RAID experiment - For the Experts

Pachanga schrieb am 05.02.2008 um 23:07 Uhr

It is a long one, but stay with me.

After a lot of number crunching I concluded that I did not need the performance of RAID 0. BUT, after a few test runs on my new system I am not so sure.
HP XW8600, 1 x Xeon 3.0 Quad (with open socket), 2 GB RAM, 7200.11 SATA drives : 250 O/S, 750 Capture/Projects, 750 Renders, 1 TB backup.

Since I only work with compressed video (DV or m2t), tape to PC transfers are no brainers (my HP 41CV calc can do it). For renders I need to read and write as fast as 4 cores (8 later) can chew the data.

The more complex the render, the more work the processors have to do, the lesser the demand on the drives (the CPUs choke).

I ran John Cline's rendertest at 1:51 sec. with all 4 cores at 98%. Both the read and write disks barely registered above 4 GB/s. So I made the right decision in not striping. Did I?

I made a validation test for the drives using large file transfers and all 7200.11 drives showed that they can sustain 100 MB/s and spiked to 108 MB/s (Their spec is 105 MB/s)

BUT ... When I ran simpler projects in DV, rendering to MainConcept MPEG2 using standard DVD template something interesting showed up.

The 4 cores only run at 70%, meaning they can do more, so I suspected the drives were not reading or writing fast enough. Oh no, I needed the RAID 0 after all. But did I?

Further testing showed that the "read" drive only would work at 11 MB/s while the "write" drive only worked at 4 MB/s. That is a lot less than the drive's capacity of 100 MB/s I had just tested.

I setup a series of tests. 1) with separate drives for read and write. 2) "read" and "write" in a single striped volume. 3) "read" on the striped disk. 4) "write" on the striped disk. You still with me?

INTERESTING RESULTS: With "read" and "write" from a single RAID 0 was slower than separate non-striped disks (R =7 MB/s, W=4 MB/s), all other tests had identical results wheather or not a striped drive was used (R=11 MB/s, W=4 MB/s).
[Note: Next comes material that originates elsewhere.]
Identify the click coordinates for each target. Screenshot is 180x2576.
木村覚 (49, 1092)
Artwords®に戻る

By-the-way, Vegas only uses 300 MB of memory on all tests.

THE MYSTERY: If the drives can work 10x faster than being used, and the 4 cores are only working at 75%, WHAT IS THE HOLD UP?
Where is the bottleneck.

Kommentare

farss schrieb am 05.02.2008 um 23:18 Uhr

Don't have the answer but seen exactly this with Vegas going back a couple of versions on my now rather dated dual Xeon system. I'm using a Highpoint hardware RAID controller, going from the RAID 0 array to a non RAID drive and the 4 cores don't go over 70%. Strange.

Doesn't really bother me that much as I batch encode overnight and it's still very fast.

Bob.

Pachanga schrieb am 05.02.2008 um 23:24 Uhr

Don't get me wrong, my previous system was a single core Xeon 3.06, so I am very happy with the great performance and absolutely no deployment problems or crashes, etc.
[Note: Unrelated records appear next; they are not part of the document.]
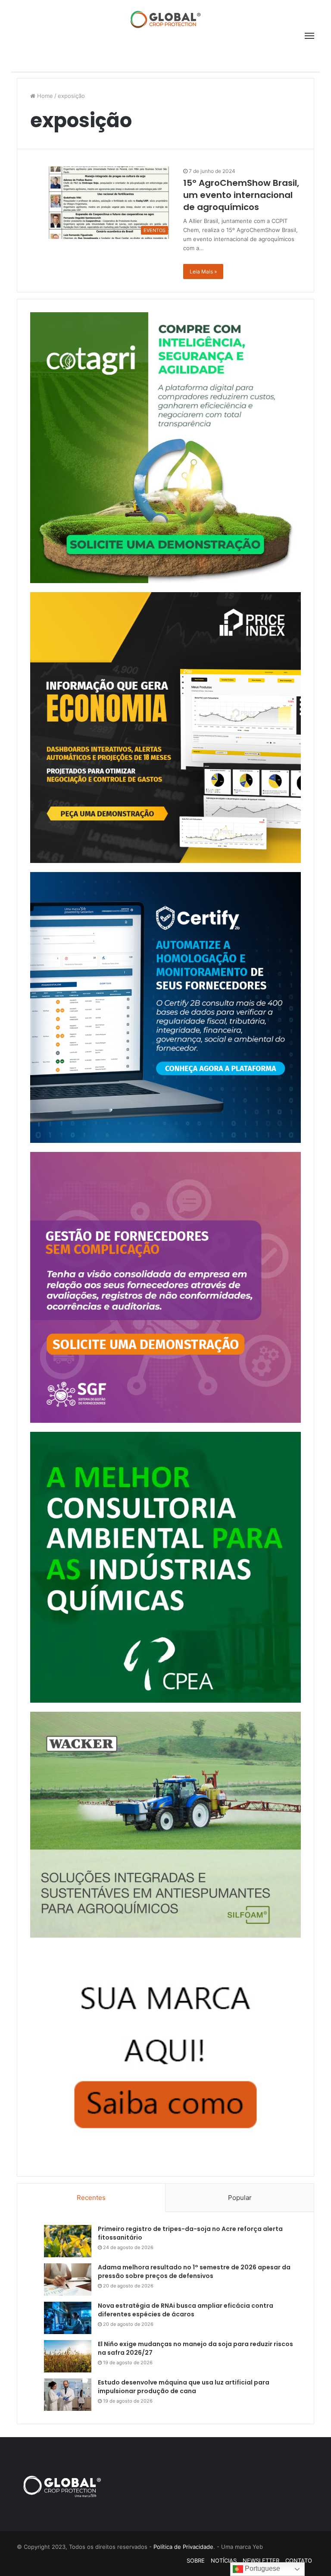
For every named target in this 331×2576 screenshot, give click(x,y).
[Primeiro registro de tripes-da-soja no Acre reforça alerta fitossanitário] (67, 2241)
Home (44, 95)
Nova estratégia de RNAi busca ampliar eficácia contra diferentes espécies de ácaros (185, 2310)
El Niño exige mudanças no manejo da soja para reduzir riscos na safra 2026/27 (195, 2348)
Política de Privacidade (183, 2546)
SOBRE (196, 2560)
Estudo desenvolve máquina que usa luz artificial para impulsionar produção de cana (183, 2386)
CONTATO (298, 2560)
BUT, I would like to know, In the relentless pursue of TRUTH :-).

Kennymusicman schrieb am 05.02.2008 um 23:59 Uhr

Different codecs have different optimisations and will run at different CPU utilisation.

As for Raid and performance - when rendering HD I find my system does a render to RAM as a buffer, and then a block write to HDD, and repeat as necessary. So the render test for example was all RAM, and then a quick HDD write on completion.

marks27 schrieb am 06.02.2008 um 00:03 Uhr

I do not speak with authority, but my hunch would be something along the lines of the following:

1. The RAID does not have a major impact here as, once you seperate source and data destinations, the process is not primarily disk I/O bound.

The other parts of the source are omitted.